Wednesday, February 3, 2010

Settling or Holding Out


The closer I get to 40; *shudder*, the more I look back at my past and wonder how many of my choices I would change if I could go back.



Sane and I recently had a discussion on true love and soul mates. I've been reading all these novels where the characters have these never ending, overly passionate, not even death shall part loves. I think we agreed that type of love doesn't even exist. If it does it's so rare that most of us have never even seen a couple who fit into that category.



What female, be her 12, 20, or 40 doesn't dream of finding her soul mate? A person she can fall so helplessly in love with that she can't even breath if they aren't around. Someone who loves her just as much. That person who with a look into their eyes sets your heart and body on fire. That person you would walk through fire for just to see them smile. Someone who would do the same in return for you.

Is that type of love real? Is it really out there or is it just a fantasy that fits into the realm of Santa Clause and the Easter Bunny?



I have been "in-love" three times in my life. The first to my high school sweet heart. He was the most compatible I have ever felt with anyone. We couldn't stand to spend one second apart. When our relationship ended I thought I would die. I stopped eating and was a walking zombie for weeks. I lived through it; I kept on breathing.

He and I are still friends today. If we had stayed married we would be working on 21 years; wow. I can say with complete assurance that who he and I are today as individuals are nothing like we were 25 years ago. I know that we would never make it as a couple today.



The second relationship where I was "in-love" was one based more on sexual passion. I was "in-love" with what could be rather than what was. I had on about ten pairs of rose colored glasses. He was broken and I was too. I thought he could heal me and I could do the same for him. In the end, all we did was drive each of us even more crazy than we were to begin with. That loss was far worse than any other I've ever felt due to relationships. I still shed tears when I put to much attention into it. I was delusional back then thinking I could ever make him happy and that he could ever make me happy. I don't know enough about who he is today to say for sure about if we would be any more compatible today. I feel about 95% sure that we wouldn't be.

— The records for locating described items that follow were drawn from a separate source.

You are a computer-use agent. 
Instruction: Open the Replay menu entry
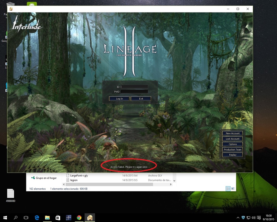(233, 155)
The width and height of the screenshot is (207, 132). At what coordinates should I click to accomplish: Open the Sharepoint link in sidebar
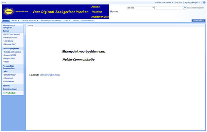click(8, 78)
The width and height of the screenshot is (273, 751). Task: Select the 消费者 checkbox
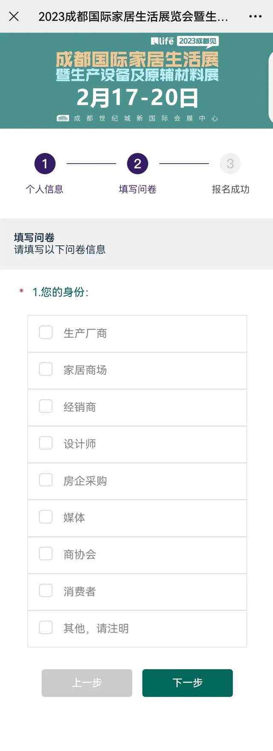click(46, 590)
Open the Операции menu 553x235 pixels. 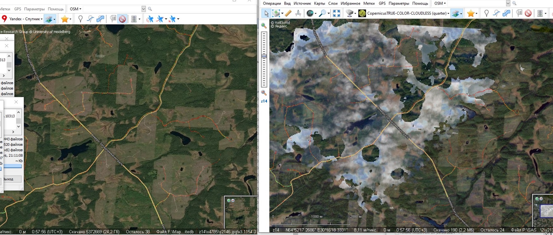(272, 3)
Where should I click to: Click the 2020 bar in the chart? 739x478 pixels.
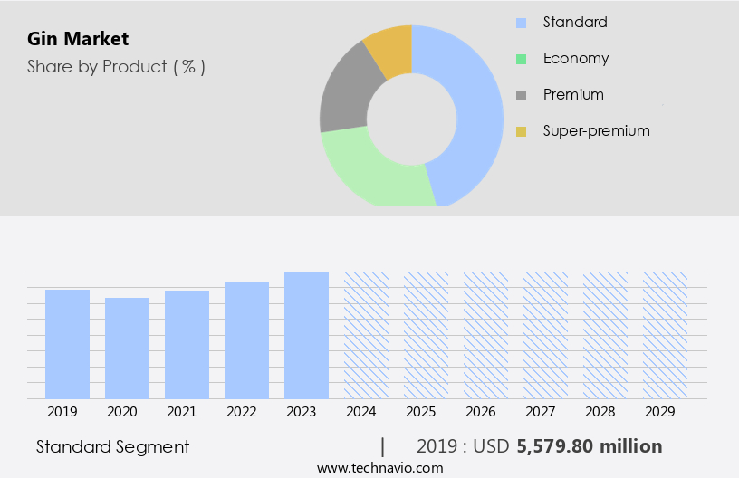127,349
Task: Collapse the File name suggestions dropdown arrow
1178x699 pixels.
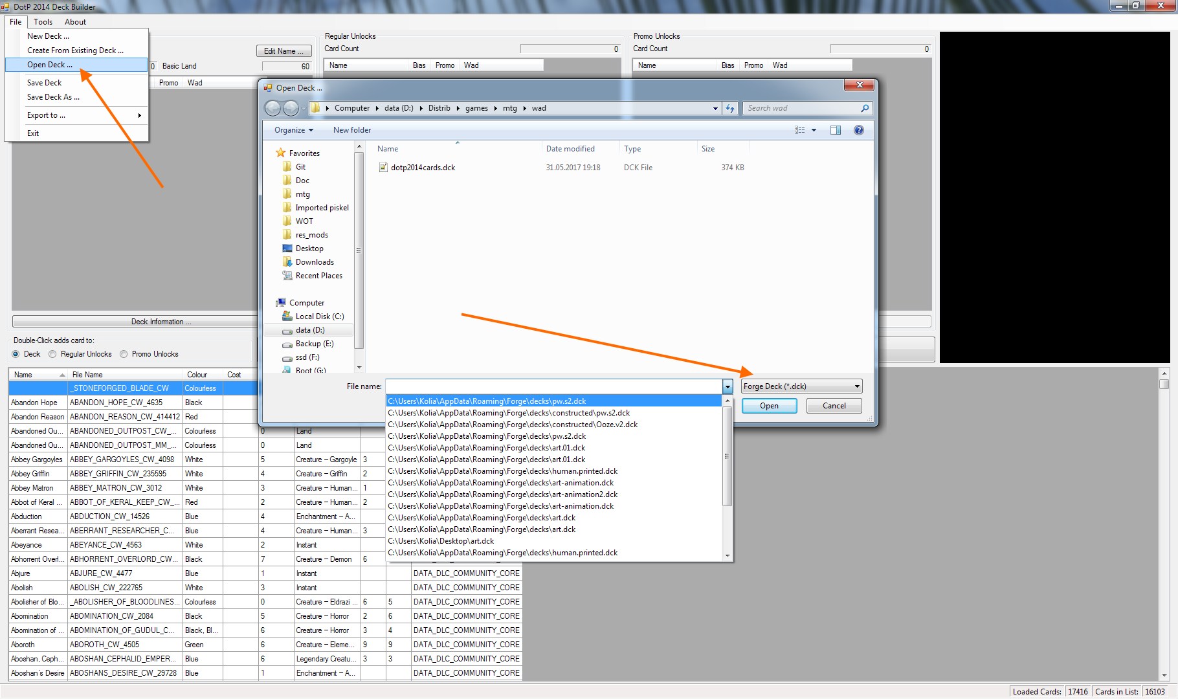Action: click(728, 386)
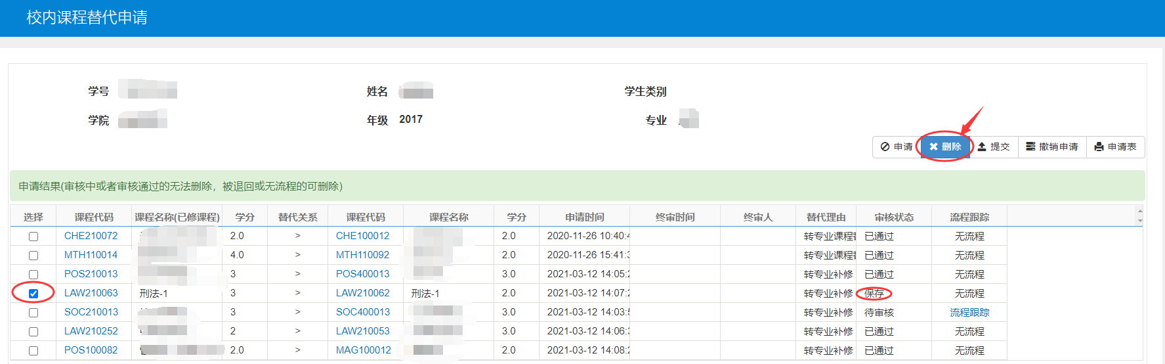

My last "in-love" relationship is with my current mate. We have been together ten years. I have been in and out of love with him many times over the years. He isn't someone I would have ever went out with when I was in my early and mid 20's. He's handsome and I find him sexually attractive. However, he is a bit reserved and dull compared to my a bit wild self. He doesn't have a romantic drop in him. He doesn't have an ounce of rebellion in him. Not a "bad boy" in any way.



So why did I choice him? He was safe. Plain and simple, he was safe. After all the horrid affairs I had in the past I just couldn't put myself into another situation where I was out to have my soul torn to shreds again. I felt the butterflies when he kissed me and often still do. However, I have always known that I could live without him.

He had a stable respectable job that would provide me with a nice life. Nothing special but we wouldn't have to live hand to mouth. He didn't go out with the guys. He didn't eye other women when we were together. He didn't drink much or do drugs. He wanted a family life. I felt I could trust him.



I was right about him. He has been safe. He has never given me a worry about him running around with other women. He always comes home after work. He doesn't gamble, fight, or demand to much.



Is it the "I can't breath without you" love; no. Is he my soul mate; no. He's safe. I love him and would give my life for his. Would I walk through fire to make him smile; no. Would he walk through fire to make me smile; no. He would give his life for me though.

I have a friend that believes that I just settled for safe. She's right. I decided to have something safe rather than nothing at all. I didn't and still don't think that the true love, soul mate love is really out there. I didn't want to keep holding out for something that may not even exist and miss out on having a family.



Do I regret my choice? I have my moments but in the long run no. I miss the raw passion and romance. It often makes me sad that I don't have those items. I still hold out hope that one day my mate might realize how important those areas are for me and how much better our relationship could be if we invested more passion and romance into it.